_Work instructions_
Write the next part of the piece on Southgate's tactics for England at Euro 2020, starting after its final sentence.
____ Given passage
Will his conservative and defensive instincts hold back a considerably more talented squad than the 2018 crop? 

Will he loosen the reins over the course of the tournament as demands for attacking football reach fever pitch? 

Or does Southgate’s Didier Deschamps-like fear of opening up provide England with the perfect foundation to go all the way?

Southgate’s probable tactics and line-up

Southgate will most likely plump for the 3-4-3 against Croatia to provide greater defensive cover against the strongest opponent in Group D, with Kyle Walker among the centre-backs. 

In central midfield, Southgate may go for two holding players in Jordan Henderson and Declan Rice, although it is plausible he will start Jude Bellingham or Mason Mount to create a little bit more fluidity in the middle.

But it won’t be the free-flowing attacking football many fans crave. There is simply no evidence that Southgate is willing to take that risk this summer, and instead England will probably rely on creativity from Harry Kane, Phil Foden, and Raheem Sterling. 

Then again, Jack Grealish, Jadon Sancho, and Marcus Rashford could all start; there are a lot of unknowns on the eve of the tournament.

England v Croatia line-up Euro 2020 GFXGoal

Southgate is expected to rotate heavily through the groups stages to help his exhausted squad, and although there will be between six and seven outright defensive players on the field against Croatia, that balance will shift as England move to a more assertive 4-2-3-1 for the final two games of the group. 

This is when the likes of Grealish, Sancho, Bellingham, and Bukayo Saka may get a run-out, with a couple of changes at the back also plausible. 

Why Southgate’s caution might work

Although some worry that Southgate’s defensive instincts – so effective with a below-par squad in 2018 – are no longer suited to England’s superb young attack, there is reason to believe it is the correct approach. 

Deschamps possesses the most talented squad in international football and yet his similarly closed-off approach has proved to be the right way to win a tournament. 

With so little time to coach tactics or for the players to get to know each other, attempts to play expansive and progressive football rarely work.

It requires elite coaching, hard pressing, and sophisticated positional play to pull off the brave attacking football we see at club level from the likes of Manchester City. 

England v Scotland line-up Euro 2020 GFXGoal

Even if Southgate possessed the same skills as Pep Guardiola, there is simply no time to coach them, while it is highly unlikely England’s fatigued players could cover the wide-open spaces as required when utilising an attacking system.
________
____ Data section
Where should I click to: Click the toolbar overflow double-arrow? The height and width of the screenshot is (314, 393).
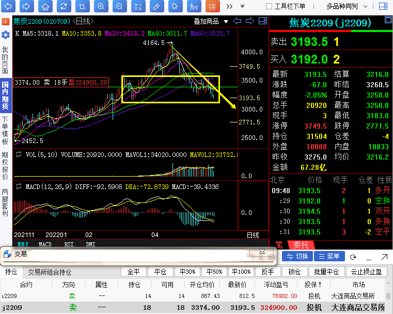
________
_Answer to this exercise_
After all, even Guardiola calmed things down in the pandemic-hit 2020-21, playing a more patient possession game that prioritised defensive solidity over flair. That is the way to win Euro 2020.

But could prove his downfall...

However, the public mood could sour if England struggle to pick up positive results in the group stages while deploying a more defensive formation and line-up. 

There has been a clamour in recent months to integrate more of England’s attacking players into the team, with many onlookers hoping for a 4-3-3 crammed with the more explosive options.

England attacking line-up Euro 2020 GFXGoal

One of the unspoken worries of the tournament ahead is a difficult-looking last 16 game likely to be against Germany, France, or Portugal. 

If England look laboured in the group stages or go out in the second round without having given many minutes to fans’ favourites Grealish, then Southgate will suddenly be under significant pressure.

It doesn’t matter if his approach is right or wrong for international football. If England fall short, then the easy narrative will be to declare he was not courageous enough and is not the right person to make the most of England’s new golden generation. 

Frank Lampard, renowned for working with young English players and for playing gung-ho attacking football, would be available. 

It is not inconceivable that supporters and the media will call for a change unless Southgate takes England deep into the tournament – and in style. 

This summer has already taught us the England fan base still retains a nasty, toxic streak. Too much caution, too few attackers on the pitch, and the love for Southgate could rapidly diminish.